Jamie Dimon said he would not take the prospect of a US recession off the table, but that the Federal Reserve should wait before cutting interest rates.
“The world is pricing in a soft landing, probably around 70-80%,” the chief executive of JPMorgan Chase & Co. said via video link to the Australian Financial Review Business Summit in Sydney on Tuesday. “I think the chance of a soft landing in the next year or two is half that. The worst case would be stagflation.”
Dimon said economic indicators have been distorted by Covid-19 and he takes them with “a grain of salt,” saying the Fed should wait for more clarity before lowering interest rates.
“They can always cut quickly and dramatically. Their credibility is a bit at stake here,” she said. “Unemployment in the US is very low right now, wages continue to rise.”

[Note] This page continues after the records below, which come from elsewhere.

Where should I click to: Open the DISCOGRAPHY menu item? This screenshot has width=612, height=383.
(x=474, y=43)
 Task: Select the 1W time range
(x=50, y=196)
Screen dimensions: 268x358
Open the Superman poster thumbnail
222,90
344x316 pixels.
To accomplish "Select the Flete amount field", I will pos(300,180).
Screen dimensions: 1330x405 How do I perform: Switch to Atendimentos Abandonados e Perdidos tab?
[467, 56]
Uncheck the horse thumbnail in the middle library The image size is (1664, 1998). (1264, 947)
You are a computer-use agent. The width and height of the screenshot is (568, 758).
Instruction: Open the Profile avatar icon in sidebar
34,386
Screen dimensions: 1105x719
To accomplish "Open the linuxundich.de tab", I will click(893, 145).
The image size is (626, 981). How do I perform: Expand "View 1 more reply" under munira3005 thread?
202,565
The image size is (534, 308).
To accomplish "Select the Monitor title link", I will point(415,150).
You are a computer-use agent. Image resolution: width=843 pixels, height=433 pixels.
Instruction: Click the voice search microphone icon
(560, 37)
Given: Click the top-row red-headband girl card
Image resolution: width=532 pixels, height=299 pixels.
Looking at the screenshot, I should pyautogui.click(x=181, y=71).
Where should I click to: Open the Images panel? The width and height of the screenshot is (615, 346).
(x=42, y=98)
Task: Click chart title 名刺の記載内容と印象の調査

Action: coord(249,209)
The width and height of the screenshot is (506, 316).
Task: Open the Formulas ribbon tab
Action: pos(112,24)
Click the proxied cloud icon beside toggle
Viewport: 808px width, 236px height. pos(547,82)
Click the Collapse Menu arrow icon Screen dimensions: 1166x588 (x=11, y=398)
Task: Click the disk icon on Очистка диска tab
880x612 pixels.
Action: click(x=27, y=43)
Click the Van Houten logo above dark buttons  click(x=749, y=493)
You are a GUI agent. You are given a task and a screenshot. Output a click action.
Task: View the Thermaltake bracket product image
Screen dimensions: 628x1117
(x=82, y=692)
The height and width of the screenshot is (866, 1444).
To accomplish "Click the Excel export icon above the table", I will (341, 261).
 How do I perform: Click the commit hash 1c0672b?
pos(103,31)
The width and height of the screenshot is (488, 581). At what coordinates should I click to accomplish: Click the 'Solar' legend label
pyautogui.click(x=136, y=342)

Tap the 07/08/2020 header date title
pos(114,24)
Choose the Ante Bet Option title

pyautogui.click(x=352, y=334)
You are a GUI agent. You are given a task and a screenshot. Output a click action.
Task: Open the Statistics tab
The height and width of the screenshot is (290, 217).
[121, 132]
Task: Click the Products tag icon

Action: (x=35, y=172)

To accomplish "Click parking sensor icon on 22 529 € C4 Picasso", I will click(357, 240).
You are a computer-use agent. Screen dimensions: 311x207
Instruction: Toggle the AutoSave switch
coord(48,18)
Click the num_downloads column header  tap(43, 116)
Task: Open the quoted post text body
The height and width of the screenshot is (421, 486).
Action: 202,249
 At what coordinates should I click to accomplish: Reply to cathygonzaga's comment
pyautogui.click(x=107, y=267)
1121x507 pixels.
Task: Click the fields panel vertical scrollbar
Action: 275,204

Dimon said that although the U.S. economy is currently “in something of a boom,” the risk of recession remains.
The comments take a slightly less optimistic tone from the top banker, who recently painted an optimistic outlook for world markets – a sharp divergence from his views less than two years ago, when central banks first began tightening interest rates. Dimon made headlines in 2022 for warning that a “hurricane” was about to hit the U.S. economy.
Read more: Dimon says CRE will get by as long as there is no recession
Federal Reserve Chair Jerome Powell suggested last week that the central bank is nearing the confidence to start lowering interest rates.
“We are waiting to gain more confidence that inflation will move sustainably to 2%,” Powell said Thursday in response to questions from the Senate Banking Committee. “When we have that confidence – and we are not far from it – it will be appropriate to start reducing the level of restriction.”